• **PROBLEM REQUIREMENTS**
Repeat exactly the lines of the entries below from the one with "Saison 2026 (188, 480)" through the one with "Accueil (21, 1767)", both ends included, and nothing else.

(Saved entries)
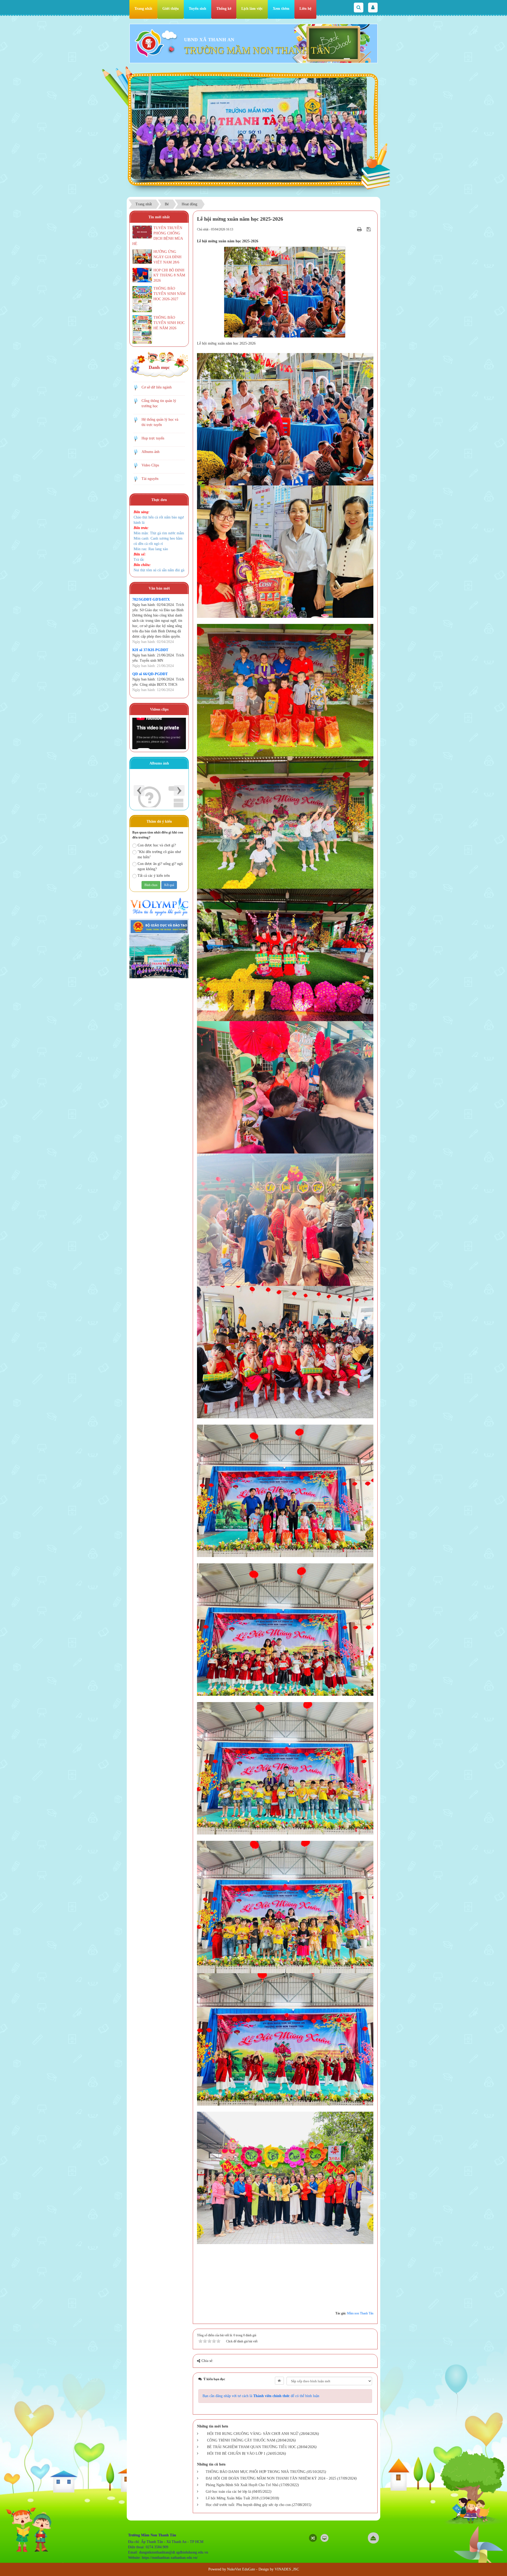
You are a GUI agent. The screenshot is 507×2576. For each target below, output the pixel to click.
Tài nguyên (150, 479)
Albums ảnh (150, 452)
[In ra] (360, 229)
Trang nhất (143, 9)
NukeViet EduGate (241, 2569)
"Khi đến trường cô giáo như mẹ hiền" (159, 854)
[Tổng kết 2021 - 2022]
* * *
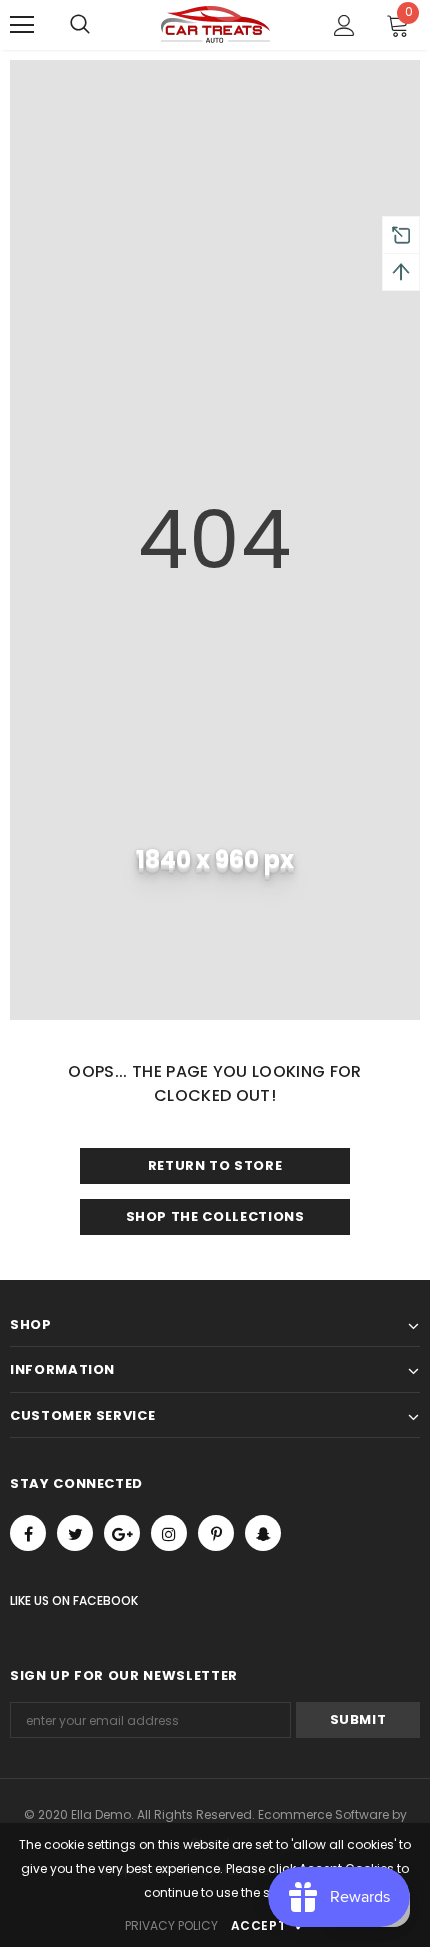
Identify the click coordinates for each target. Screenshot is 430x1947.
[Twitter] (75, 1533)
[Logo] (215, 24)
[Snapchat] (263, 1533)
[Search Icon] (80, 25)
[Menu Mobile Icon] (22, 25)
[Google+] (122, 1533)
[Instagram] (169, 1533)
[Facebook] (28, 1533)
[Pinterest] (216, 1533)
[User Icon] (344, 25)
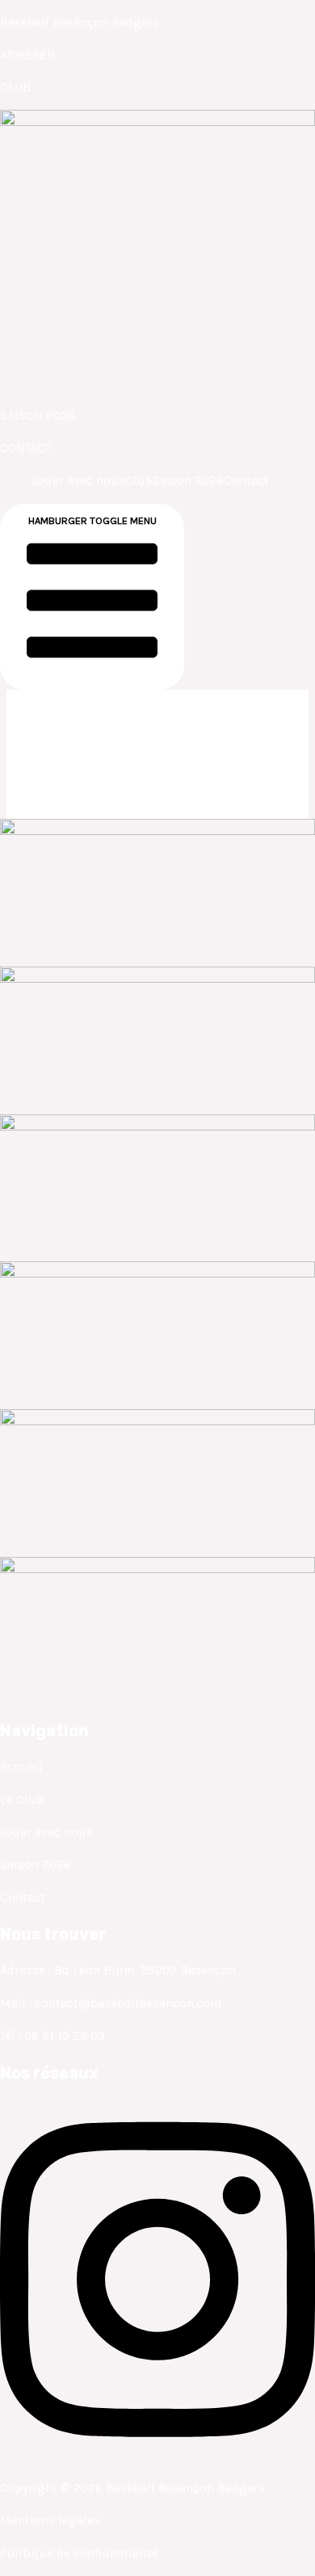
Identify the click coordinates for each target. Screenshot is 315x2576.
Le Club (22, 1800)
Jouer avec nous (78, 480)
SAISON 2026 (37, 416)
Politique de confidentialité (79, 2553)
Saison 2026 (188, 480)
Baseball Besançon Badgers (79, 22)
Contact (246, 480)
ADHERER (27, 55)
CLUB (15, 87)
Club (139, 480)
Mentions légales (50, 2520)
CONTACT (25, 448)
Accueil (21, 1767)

• **FINAL ANSWER**
Saison 2026 (188, 480)
Baseball Besançon Badgers (79, 22)
Contact (246, 480)
ADHERER (27, 55)
CLUB (15, 87)
Club (139, 480)
Mentions légales (50, 2520)
CONTACT (25, 448)
Accueil (21, 1767)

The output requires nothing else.